No, it's good. Just one quick clarification. Did you mean there’s pressure from lower interest rates?

Speaker 2

Low interest rates for this industry mean that the industry has to be very diligent about its pricing, as it can't rely on interest income to cover itself against underpriced long tail risks.

Operator

Your next question comes from the line of Sean Reitenbach with KBW.

Speaker 8

Another question on the Core E&S growth. Just trying to get a sense of how much of the recent 18% growth in Q2 was decelerated due to the pandemic versus being against a much larger comp from the previous year?

Look, we haven't seen a slowdown in our growth due to COVID. This is regular growth we’re seeing. I wouldn't have expected a bigger percentage number, but I'm happy to see the outsized policy count growth that aligns with the strong top line growth.

Speaker 8

Great. Also, can you provide an update on your investment strategy given the pressured interest rates?
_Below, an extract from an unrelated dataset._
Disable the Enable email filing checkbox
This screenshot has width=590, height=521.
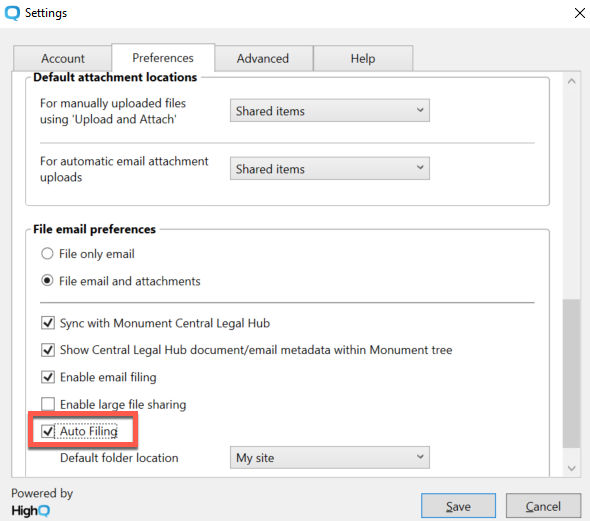tap(48, 377)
We sold a portion of our bank loan portfolio to reduce volatility. Overall, I would not expect our net investment income or investment strategy to change much from where it currently sits. Our focus is on underwriting, and we think taking volatility off the table has been beneficial.

Operator

Your next question comes from the line of Ron Bobman with Capital Returns.

Speaker 9

Can you hear me?

Speaker 2

Yes, we can, Ron.

Speaker 9

I had two questions. Any change in retention was the first question. Secondly, are you seeing any change in claims settlement values?

Speaker 2

There are some changes in retention that we've spoken about previously. We've reduced our net retention in individual written Workers' Comp, but it's not going to make a huge difference overall. However, we've opportunistically taken larger positions on particular risks occasionally when we felt the pricing was good. We constantly review and keep an open mind regarding our retentions.
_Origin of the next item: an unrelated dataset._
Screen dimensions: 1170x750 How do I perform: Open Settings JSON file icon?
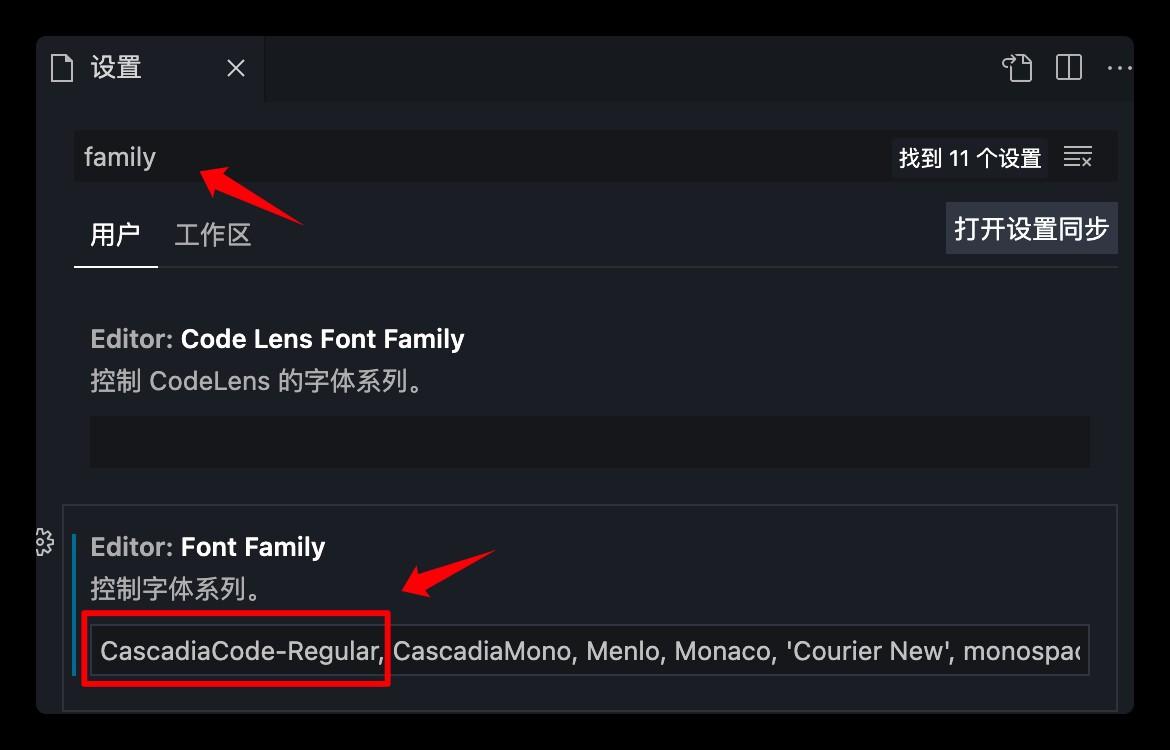tap(1017, 68)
Looking at our Core E&S business, we've seen retention remain pretty consistent in the low 60s. We haven't seen significant changes in policy retention in Q2. The claims environment has been benign with low paid and incurred loss emergence. There is more willingness for plaintiffs to settle claims quickly, and we're achieving better outcomes during this period.

Speaker 2

It's important to settle at the fair value of claims. While we work hard to settle claims quickly, we are committed to ensuring fair outcomes for our clients.

Operator

Your next question comes from the line of Mark Hughes with SunTrust.

Speaker 5

Adam, I interpreted the previous question the same way regarding retention. It did make me think about a competitor who has increased their retention. Is that something you've considered as well? Is it time to do it? Do you have the capital base and profitability to go there?

Speaker 2

We have a capital base that would allow us to increase retentions. The overwhelming part of our Core E&S book is only buying a million. A larger part of the book could buy policies with limits in excess of $1 million, particularly in segments like Excess Casualty. These are opportunities we want to look at on a case-by-case basis.

Operator

And at this time, I am showing no further questions in queue. I would now like to turn the conference back over to Mr. Abram.

Speaker 2

Thank you, operator, and thanks to all the participants, shareholders, our friends in the analyst community, our employees, and other interested parties. I hope that everybody stays well, and we look forward to speaking to you at the end of next quarter if not before. Thanks a lot.

Operator

Ladies and gentlemen, this concludes today's conference. Thank you for your participation, and have a wonderful day.